You can use the errorhandler
decorator with an exception class rather than an error code as an argument, as is described here. Thus you could try for instance
@application.errorhandler(HTTPException)
def http_error_handler(error):
to handle all HTTP errors (which presumably means all HTTP error codes), or even
@application.errorhandler(Exception)
def http_error_handler(error):
to handle all uncaught exceptions
Edit: Having looked at the flask source code, there is a 'TRAP_HTTP_EXCEPTIONS' flag in the app config, which you can change (by doing for instance app.config['TRAP_HTTP_EXCEPTIONS']=True
).
(Roughly) When this flag is false, exceptions which are instances of HTTPException are handled by the functions you've decorated with errorhandler(n)
where n
is an HTTP error code; and when this flag is true, all instances of HTTPException are instead handled by the functions you've decorated with errorhandler(c)

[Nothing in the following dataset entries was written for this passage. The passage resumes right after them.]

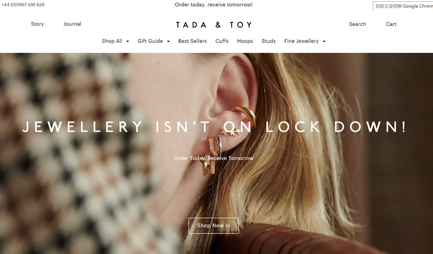Click the Shop New In button
433x254 pixels.
point(214,226)
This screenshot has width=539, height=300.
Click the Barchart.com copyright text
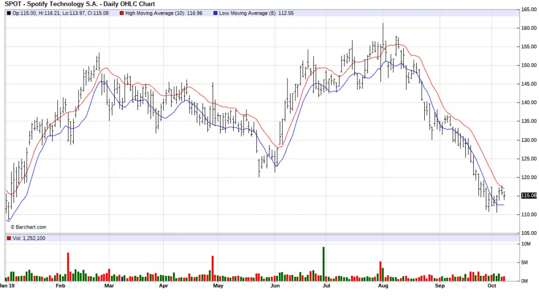[29, 227]
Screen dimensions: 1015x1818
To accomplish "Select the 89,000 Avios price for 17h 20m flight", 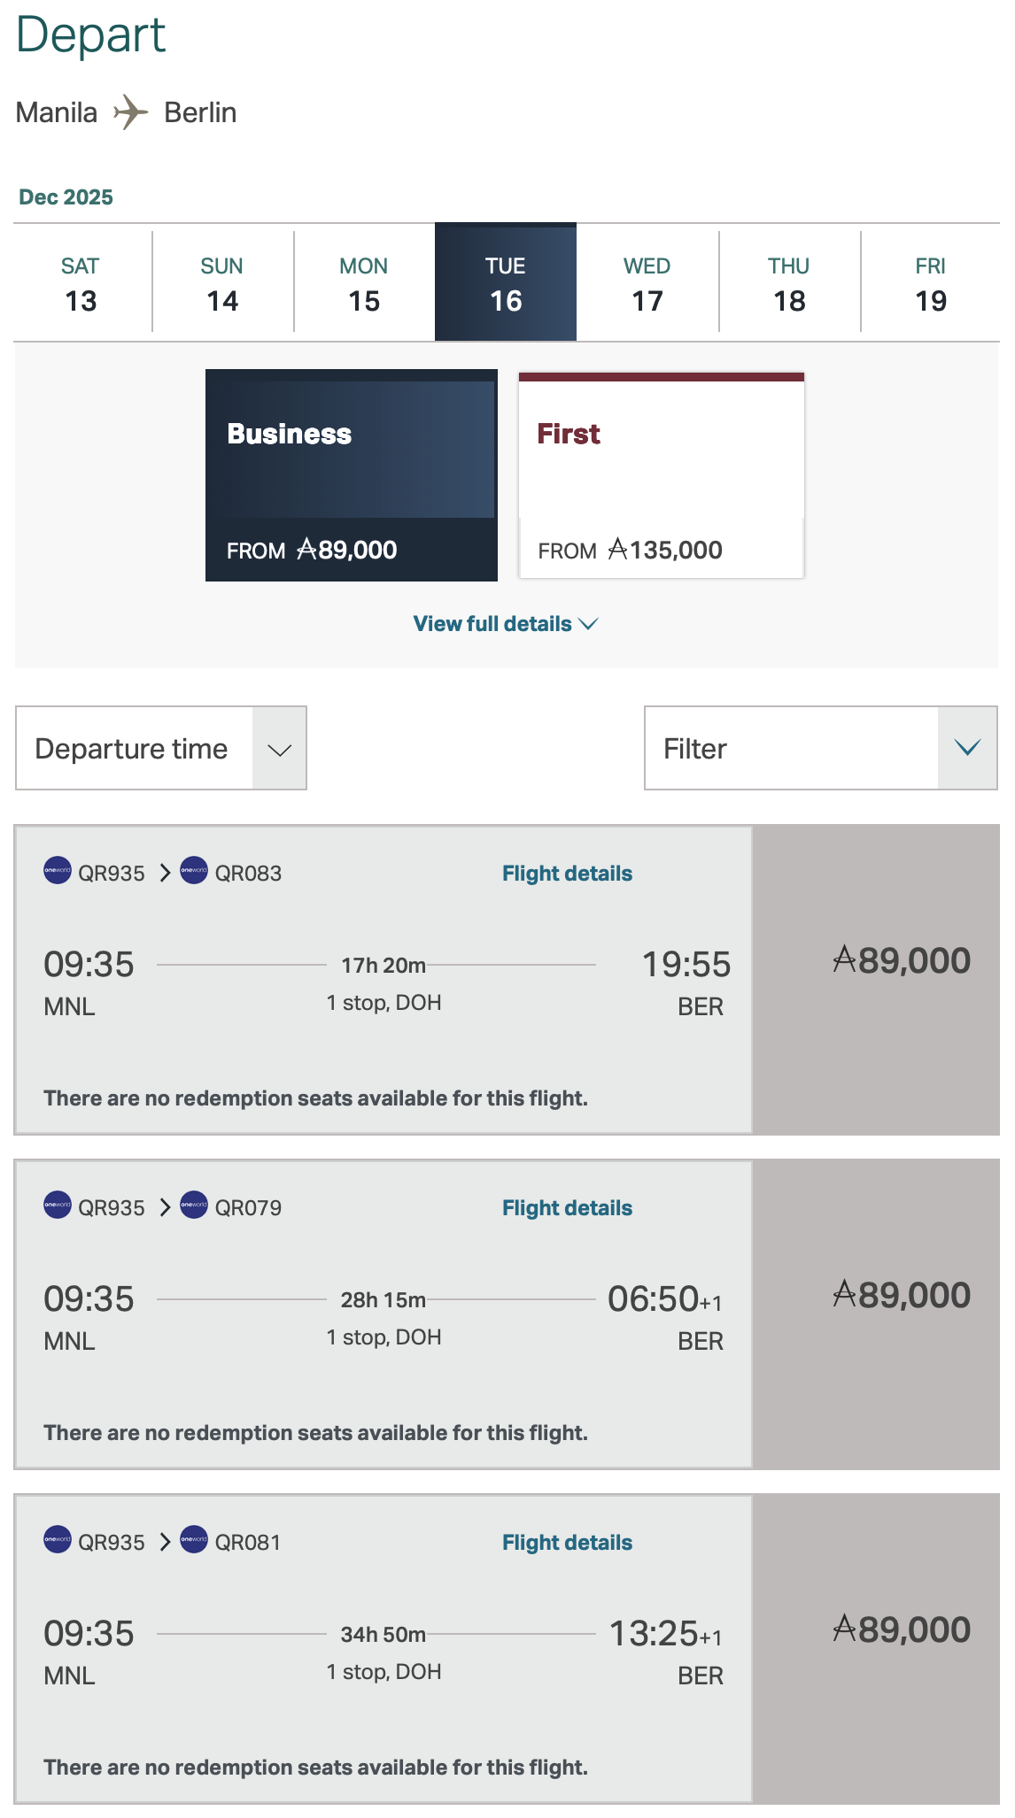I will [902, 961].
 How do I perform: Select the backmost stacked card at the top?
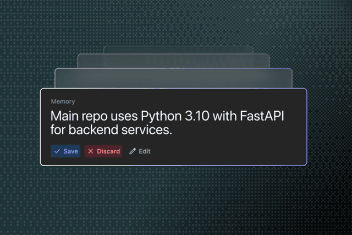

, where c is an exception class.
Thus doing
app.config['TRAP_HTTP_EXCEPTIONS']=True
@application.errorhandler(Exception)
def http_error_handler(error):
should achieve what you want.
Since it looks like HTTPException has subclasses for each HTTP error code (see here), setting 'TRAP_HTTP_EXCEPTIONS' and decorating your error handlers with exception classes not error codes looks like a strictly more flexible way of doing things.
For reference, my flask error handling now looks like:
app.config['TRAP_HTTP_EXCEPTIONS']=True
@app.errorhandler(Exception)
def handle_error(e):
try:
if e.code < 400:
return flask.Response.force_type(e, flask.request.environ)
elif e.code == 404:
return make_error_page("Page Not Found", "The page you're looking for was not found"), 404
raise e
except:
return make_error_page("Error", "Something went wrong"), 500
This does everything I want, and seems to handle all errors, both HTTP and internal. The if e.code < 400
bit is there to use flask's default behaviour for redirects and the like (otherwise those end up as error 500s, which isn't what you want)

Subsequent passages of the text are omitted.